Bien entendu, pour que ce type d’exercices soit efficace, il faut un peu «mouiller le maillot» lors des séances ! En effet, cela ne se passe pas vraiment comme on peut le voir sur certains messages publicitaires, avec miss univers dont les fesses couvertes d’électrodes, tremblotent (un peu), tout en faisant tranquillement son repassage et en plus avec le sourire !
Avec un stimulateur Compex, il est possible pour un utilisateur habitué à la stimulation et motivé d’obtenir des contractions pouvant atteindre la force maximale !!!

Deux types de séances d’électrostimulation méritent d’attirer l’attention du triathlète : 

 

TRAVAIL DE L'ENDURANCE MUSCULAIRE

La capacité à maintenir un effort sous-maximal sur une longue durée, dépend essentiellement de la capacité de l’organisme à consommer de grandes quantités d’oxygène, matérialisée par la fameuse VO2max dont a entendu parler tout bon triathlète qui se respecte.

Cette absorption d’oxygène dépend de 2 facteurs :

• Le transport de l’oxygène dans l’organisme qui relève de la compétence du système cardio-vasculaire et qui bénéficie grandement de l’entraînement volontaire mais qui ne peut pas être amélioré par l’électrostimulation.
• La capacité oxydative musculaire qui est la plus ou moins grande faculté d’un muscle à utiliser l’oxygène qui lui parvient.
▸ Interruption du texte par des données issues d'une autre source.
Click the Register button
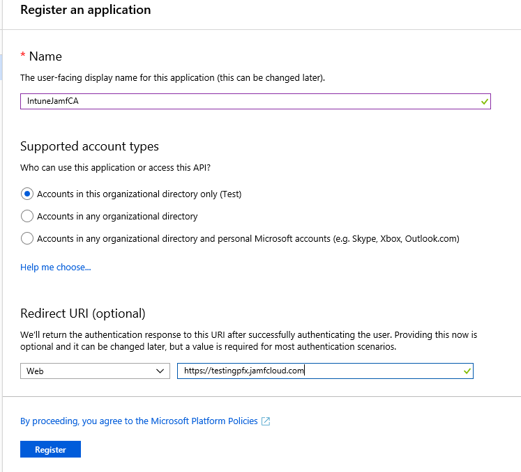 [x=50, y=449]
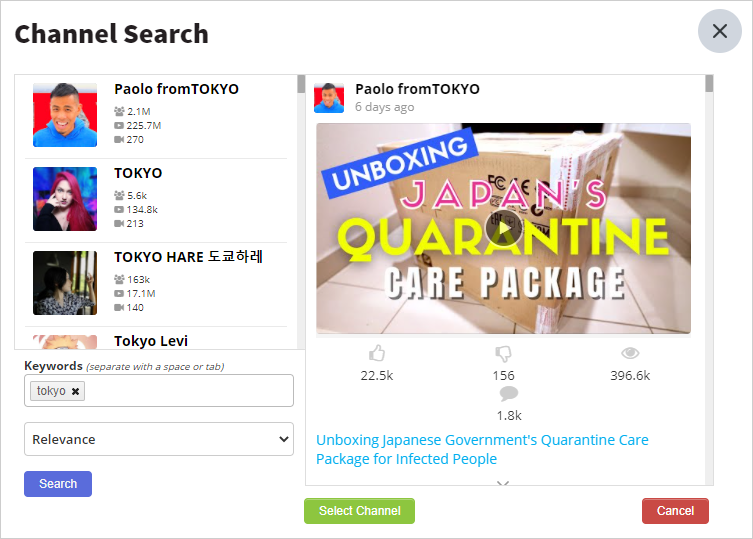Remove the tokyo keyword tag
The width and height of the screenshot is (753, 539).
pyautogui.click(x=75, y=391)
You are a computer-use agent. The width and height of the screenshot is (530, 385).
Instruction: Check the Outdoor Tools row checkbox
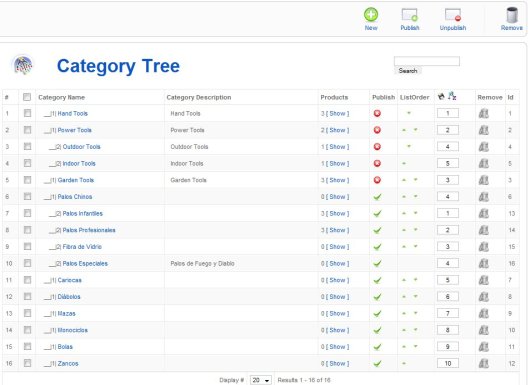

De bonnes dispositions dépendent de caractéristiques physiologiques propres au muscle (nature des fibres musculaires, densité du réseau des capillaires sanguins etc…) et peuvent être très largement améliorées par des séances d’électrostimulation de type Endurance

Les séances Endurance du Compex se composent de contractions peu intenses mais très longues, entrecoupées de repos très courts et répétées un très grand nombre de fois (120 contractions lors d’une séance).

 

TRAVAIL DE FORCE

L’entraînement de la force musculaire est plus facile à visualiser, puisqu’en volontaire, les exercices consistent à soulever des charges lourdes, toujours supérieures à 75% si on veut que le travail soit efficace.
En électrostimulation, le régime de travail des programmes Force du Compex est complètement différent de celui de l’endurance. Ici, les contractions sont extrêmement intenses, mais de courte durée et interrompues par des temps de repos très longs, de l’ordre de 30 secondes. Quarante contractions composent la séance, ce qui représente une charge de travail très importante, mais qui n’entraîne pas de fatigue centrale supplémentaire, contrairement à des séances volontaires de musculation qui sont très exigeantes sur le plan mental.

Pour ceux et celles qui craindraient qu’une prise de volume musculaire accompagne les gains de force, une étude de 2005 menée à l’université de Bourgogne - Dijon a clairement démontré que le gain de force (+15%) obtenu après 4 semaines d’électrostimulation ne s’accompagnait d’aucune augmentation du volume musculaire.